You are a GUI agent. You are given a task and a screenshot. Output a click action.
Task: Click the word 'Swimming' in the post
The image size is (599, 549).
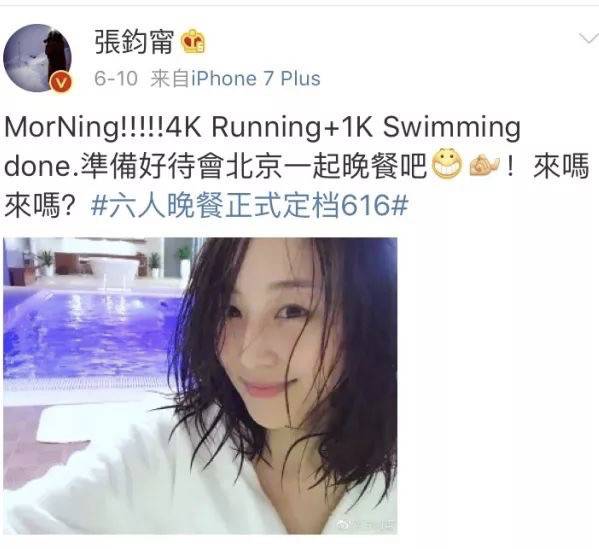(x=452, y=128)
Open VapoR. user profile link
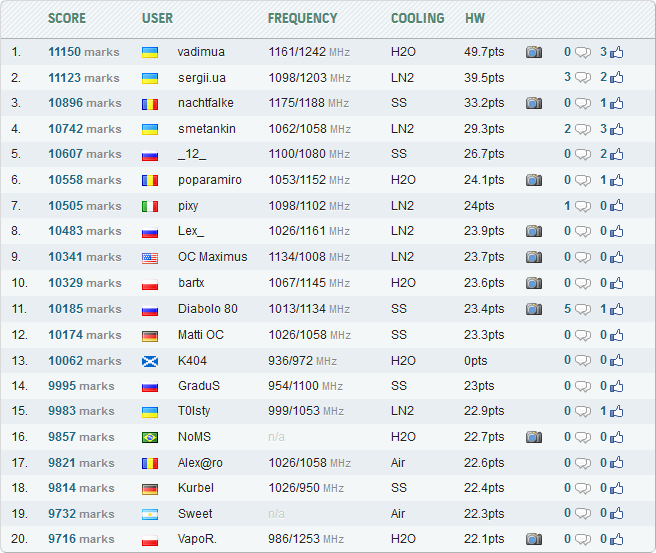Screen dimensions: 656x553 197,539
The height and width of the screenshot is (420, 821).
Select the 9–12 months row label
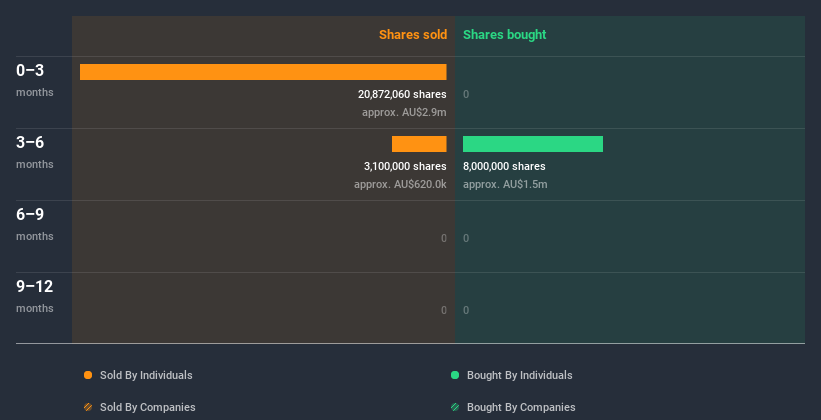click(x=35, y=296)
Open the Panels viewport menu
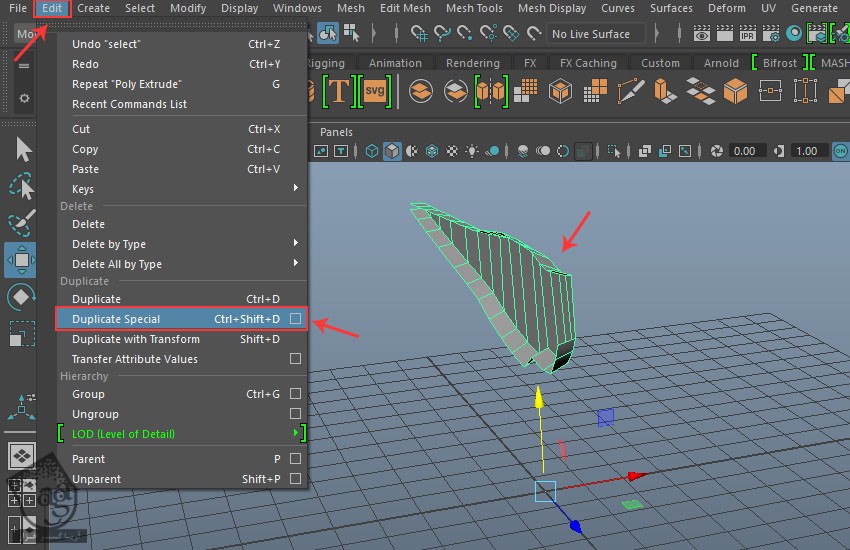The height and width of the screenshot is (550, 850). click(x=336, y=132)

* **Directions**: Give the listing again word for word, without its images.

* **Your response**:
You are a GUI agent. You are given a task and a screenshot. Output a click action.
Task: Click the word 'Swimming' in the post
The image size is (599, 549).
(x=452, y=128)
Open VapoR. user profile link
Screen dimensions: 656x553 197,539
The height and width of the screenshot is (420, 821).
Select the 9–12 months row label
click(x=35, y=296)
Open the Panels viewport menu
The height and width of the screenshot is (550, 850). click(x=336, y=132)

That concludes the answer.